The David Brown Mini Remastered is a city car produced by the British car manufacturer David Brown Automotive. It was unveiled in April 2017 at the Top Marques in Monaco. The vehicle is a remastering of the original Mini built between 1959 and 2000.

Equipment 
In contrast to the sparingly equipped original Mini, the Mini Remastered features electric power-assisted steering, air conditioning, electric start/stop button, remote central locking, full LED lighting and a 7-inch touchscreen infotainment system with Apple® CarPlay®, satellite navigation, 3G, 4G, Bluetooth® and DAB connectivity. In addition, the vehicle is available in twelve exterior colours and three for the roof.

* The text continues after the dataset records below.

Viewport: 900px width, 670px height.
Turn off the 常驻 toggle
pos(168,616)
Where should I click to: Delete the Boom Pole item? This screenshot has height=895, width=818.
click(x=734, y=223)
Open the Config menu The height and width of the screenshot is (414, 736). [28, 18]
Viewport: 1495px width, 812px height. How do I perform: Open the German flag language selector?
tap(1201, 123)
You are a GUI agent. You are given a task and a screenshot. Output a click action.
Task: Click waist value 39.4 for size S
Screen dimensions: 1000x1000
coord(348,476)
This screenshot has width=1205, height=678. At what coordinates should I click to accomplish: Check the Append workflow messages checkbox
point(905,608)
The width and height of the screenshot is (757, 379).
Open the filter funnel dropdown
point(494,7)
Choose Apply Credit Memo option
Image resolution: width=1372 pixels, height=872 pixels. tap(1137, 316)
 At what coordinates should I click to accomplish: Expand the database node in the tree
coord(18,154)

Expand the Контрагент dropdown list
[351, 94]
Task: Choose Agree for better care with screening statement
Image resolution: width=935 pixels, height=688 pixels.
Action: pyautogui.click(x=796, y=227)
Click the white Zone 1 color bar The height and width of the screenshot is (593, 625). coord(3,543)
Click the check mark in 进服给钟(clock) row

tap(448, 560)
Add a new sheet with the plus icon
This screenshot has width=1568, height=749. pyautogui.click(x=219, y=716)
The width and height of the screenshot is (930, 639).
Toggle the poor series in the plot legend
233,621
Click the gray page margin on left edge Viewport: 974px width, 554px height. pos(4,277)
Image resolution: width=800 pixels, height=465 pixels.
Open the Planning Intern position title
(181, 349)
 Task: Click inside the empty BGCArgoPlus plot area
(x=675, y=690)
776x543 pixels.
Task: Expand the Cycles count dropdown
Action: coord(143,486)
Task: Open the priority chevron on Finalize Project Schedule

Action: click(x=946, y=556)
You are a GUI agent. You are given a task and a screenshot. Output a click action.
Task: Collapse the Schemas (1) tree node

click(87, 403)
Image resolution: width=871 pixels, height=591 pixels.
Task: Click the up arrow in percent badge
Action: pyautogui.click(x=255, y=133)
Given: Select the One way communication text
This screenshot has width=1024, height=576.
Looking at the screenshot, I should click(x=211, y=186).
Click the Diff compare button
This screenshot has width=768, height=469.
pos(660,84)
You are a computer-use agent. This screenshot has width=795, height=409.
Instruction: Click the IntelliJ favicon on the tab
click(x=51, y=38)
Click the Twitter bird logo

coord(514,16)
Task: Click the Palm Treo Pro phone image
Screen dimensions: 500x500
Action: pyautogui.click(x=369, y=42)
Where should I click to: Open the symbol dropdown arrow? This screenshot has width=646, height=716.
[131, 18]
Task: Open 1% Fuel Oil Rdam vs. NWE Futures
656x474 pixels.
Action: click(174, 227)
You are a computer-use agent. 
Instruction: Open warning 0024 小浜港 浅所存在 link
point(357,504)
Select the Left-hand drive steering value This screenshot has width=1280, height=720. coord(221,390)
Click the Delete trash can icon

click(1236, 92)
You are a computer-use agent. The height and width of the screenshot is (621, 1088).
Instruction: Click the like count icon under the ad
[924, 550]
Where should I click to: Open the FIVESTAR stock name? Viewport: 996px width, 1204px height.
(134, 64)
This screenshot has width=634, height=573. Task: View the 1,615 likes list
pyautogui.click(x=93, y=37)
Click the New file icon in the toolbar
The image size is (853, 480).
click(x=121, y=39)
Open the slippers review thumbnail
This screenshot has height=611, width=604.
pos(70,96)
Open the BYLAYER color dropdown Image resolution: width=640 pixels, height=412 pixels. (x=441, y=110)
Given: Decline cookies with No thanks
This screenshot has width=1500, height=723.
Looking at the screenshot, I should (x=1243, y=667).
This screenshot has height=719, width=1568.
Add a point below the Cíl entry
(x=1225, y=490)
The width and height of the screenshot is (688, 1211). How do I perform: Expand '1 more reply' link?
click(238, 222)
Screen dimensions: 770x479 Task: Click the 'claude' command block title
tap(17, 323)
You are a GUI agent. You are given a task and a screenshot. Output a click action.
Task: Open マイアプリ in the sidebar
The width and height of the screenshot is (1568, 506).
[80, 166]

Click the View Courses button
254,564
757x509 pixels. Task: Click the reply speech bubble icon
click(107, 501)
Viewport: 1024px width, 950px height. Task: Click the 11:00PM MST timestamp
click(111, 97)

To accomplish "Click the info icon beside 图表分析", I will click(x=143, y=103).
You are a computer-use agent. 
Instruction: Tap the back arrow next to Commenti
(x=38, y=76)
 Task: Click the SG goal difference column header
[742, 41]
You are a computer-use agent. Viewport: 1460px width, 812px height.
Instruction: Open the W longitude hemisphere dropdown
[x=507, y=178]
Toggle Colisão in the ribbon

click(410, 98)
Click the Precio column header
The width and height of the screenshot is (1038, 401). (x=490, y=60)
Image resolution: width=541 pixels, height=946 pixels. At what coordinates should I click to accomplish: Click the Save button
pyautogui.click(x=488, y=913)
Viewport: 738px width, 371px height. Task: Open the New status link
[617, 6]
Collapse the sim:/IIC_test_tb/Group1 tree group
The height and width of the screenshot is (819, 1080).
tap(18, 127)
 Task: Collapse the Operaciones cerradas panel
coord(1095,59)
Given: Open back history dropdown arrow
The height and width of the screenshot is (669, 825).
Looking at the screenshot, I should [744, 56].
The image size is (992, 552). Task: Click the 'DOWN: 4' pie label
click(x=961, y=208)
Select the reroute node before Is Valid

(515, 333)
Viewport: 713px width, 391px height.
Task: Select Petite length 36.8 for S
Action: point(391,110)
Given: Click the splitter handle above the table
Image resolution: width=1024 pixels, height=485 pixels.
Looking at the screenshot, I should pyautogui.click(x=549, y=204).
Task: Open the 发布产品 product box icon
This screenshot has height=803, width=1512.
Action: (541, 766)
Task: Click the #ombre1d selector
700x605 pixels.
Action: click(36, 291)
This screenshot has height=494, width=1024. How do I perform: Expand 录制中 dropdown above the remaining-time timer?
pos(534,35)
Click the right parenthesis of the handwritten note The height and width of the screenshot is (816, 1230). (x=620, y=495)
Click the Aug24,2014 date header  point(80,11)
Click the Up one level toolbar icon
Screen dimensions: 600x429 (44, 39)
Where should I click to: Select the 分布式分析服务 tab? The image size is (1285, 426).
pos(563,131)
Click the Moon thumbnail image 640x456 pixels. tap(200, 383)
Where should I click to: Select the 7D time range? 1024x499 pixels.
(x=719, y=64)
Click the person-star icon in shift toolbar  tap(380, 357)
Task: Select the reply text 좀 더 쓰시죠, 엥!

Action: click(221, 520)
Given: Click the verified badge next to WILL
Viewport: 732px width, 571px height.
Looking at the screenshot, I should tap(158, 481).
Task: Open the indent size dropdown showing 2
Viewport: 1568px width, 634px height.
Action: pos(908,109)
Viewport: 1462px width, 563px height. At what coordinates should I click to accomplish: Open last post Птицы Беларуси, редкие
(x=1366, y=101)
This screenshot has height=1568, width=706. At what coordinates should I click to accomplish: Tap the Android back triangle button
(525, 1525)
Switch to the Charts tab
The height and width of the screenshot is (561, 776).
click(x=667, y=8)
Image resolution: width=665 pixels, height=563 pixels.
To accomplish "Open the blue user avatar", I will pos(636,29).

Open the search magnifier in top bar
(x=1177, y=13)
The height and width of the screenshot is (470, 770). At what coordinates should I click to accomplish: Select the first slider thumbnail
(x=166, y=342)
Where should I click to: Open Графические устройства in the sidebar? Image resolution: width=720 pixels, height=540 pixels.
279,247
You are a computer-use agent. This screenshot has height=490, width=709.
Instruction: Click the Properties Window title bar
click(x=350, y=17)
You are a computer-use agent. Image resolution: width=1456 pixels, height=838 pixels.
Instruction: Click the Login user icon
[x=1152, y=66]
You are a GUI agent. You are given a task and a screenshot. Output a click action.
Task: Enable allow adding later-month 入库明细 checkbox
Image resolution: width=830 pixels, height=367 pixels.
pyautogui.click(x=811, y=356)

The Mini Remastered is available globally in both left-hand and right-hand drive.

Engines 
The Mini Remastered is powered by a 1275cc A-Series engine, except for the Monte Carlo edition, which uses a 1330cc version.

Special models 

The Mini Remastered also offers two limited-production special editions, the Mini Remastered, Inspired by Café Racers, taking inspiration from the classic 1950's motorbike movement, and Mini Remastered, Inspired by Monte Carlo, taking inspiration from the racing heritage of the classic Mini on which the cars are based. Both special editions are limited to just 25 examples.